What is needed is an exact copy of every line from the one with "Task: Click the circular arrow beside 관동지역" to the end of the entries below, without the pictures.

──────── INPUT MATERIAL

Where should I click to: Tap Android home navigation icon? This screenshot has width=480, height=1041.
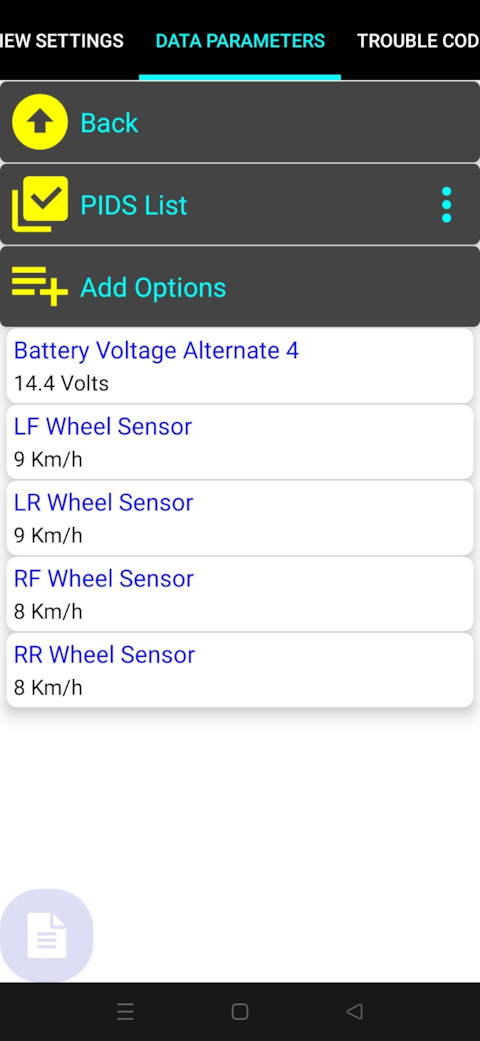240,1011
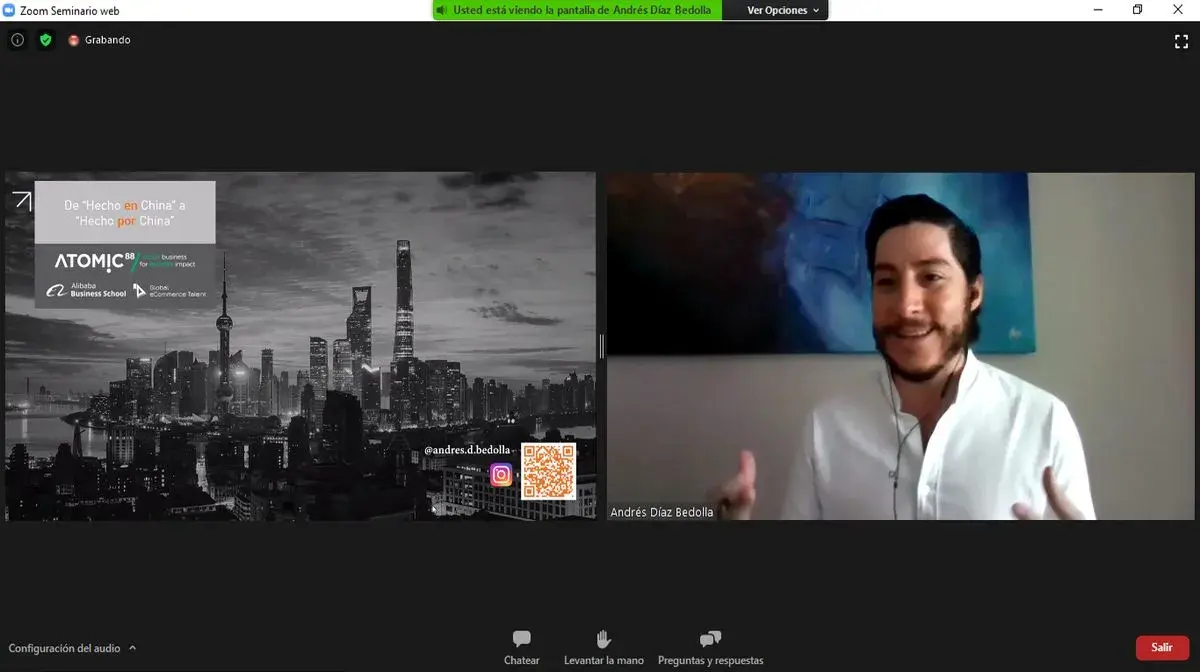
Task: Click the green speaker icon in sharing banner
Action: (x=442, y=10)
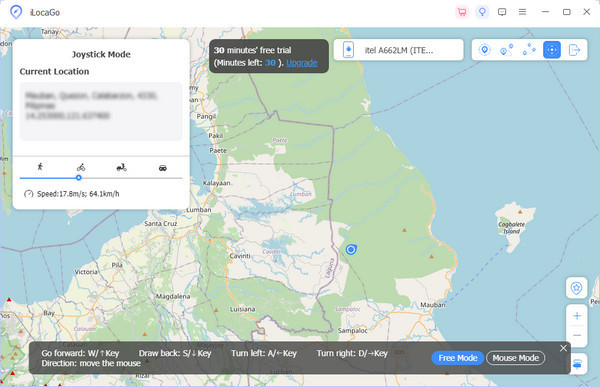Image resolution: width=600 pixels, height=387 pixels.
Task: Follow the Upgrade link
Action: click(302, 63)
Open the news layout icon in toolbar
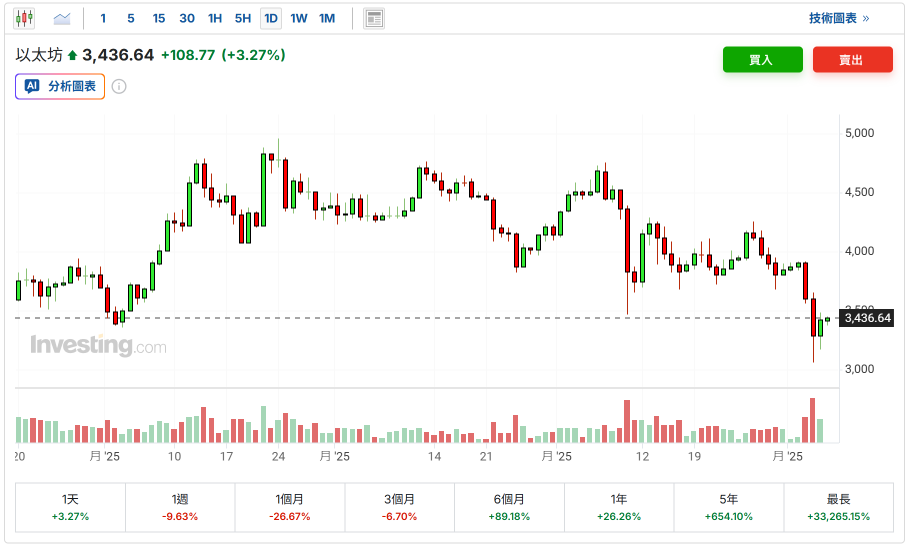 click(374, 18)
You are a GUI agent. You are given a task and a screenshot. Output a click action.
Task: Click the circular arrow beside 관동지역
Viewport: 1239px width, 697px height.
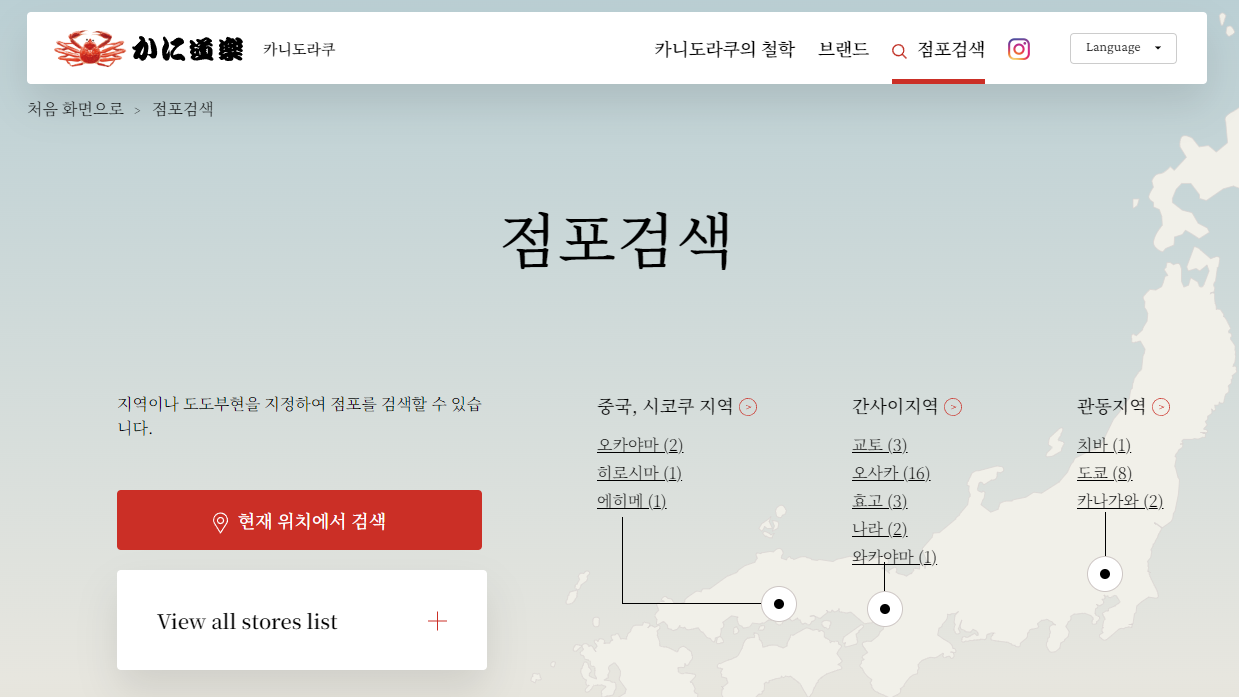click(1161, 406)
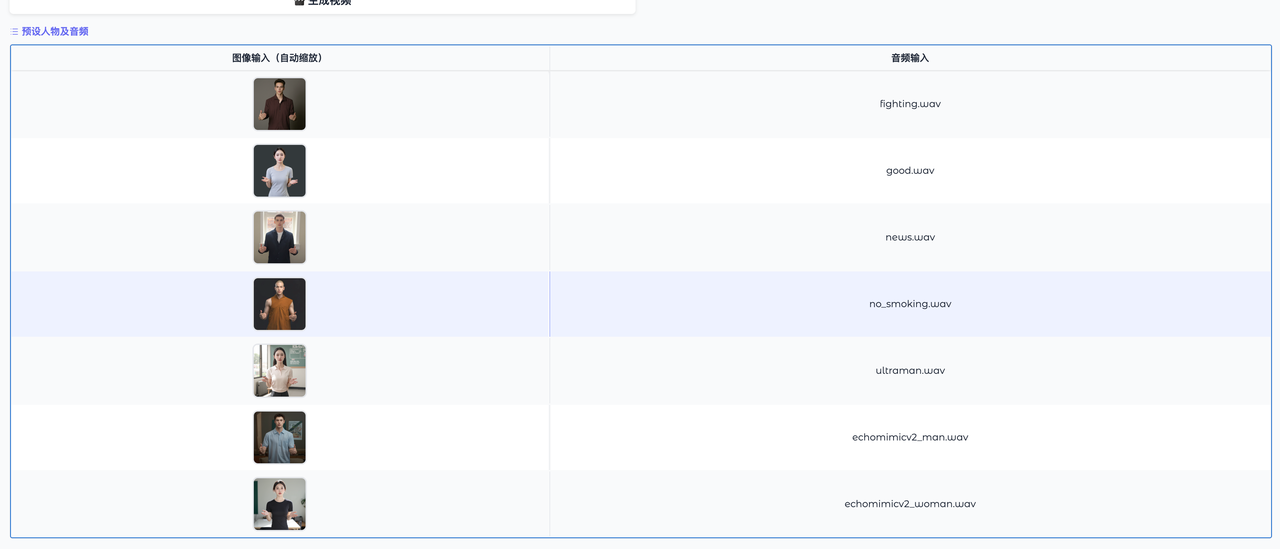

────────────────

SOLUTION TO THE EXERCISE
Task: Click the circular arrow beside 관동지역
Viewport: 1239px width, 697px height.
click(1161, 406)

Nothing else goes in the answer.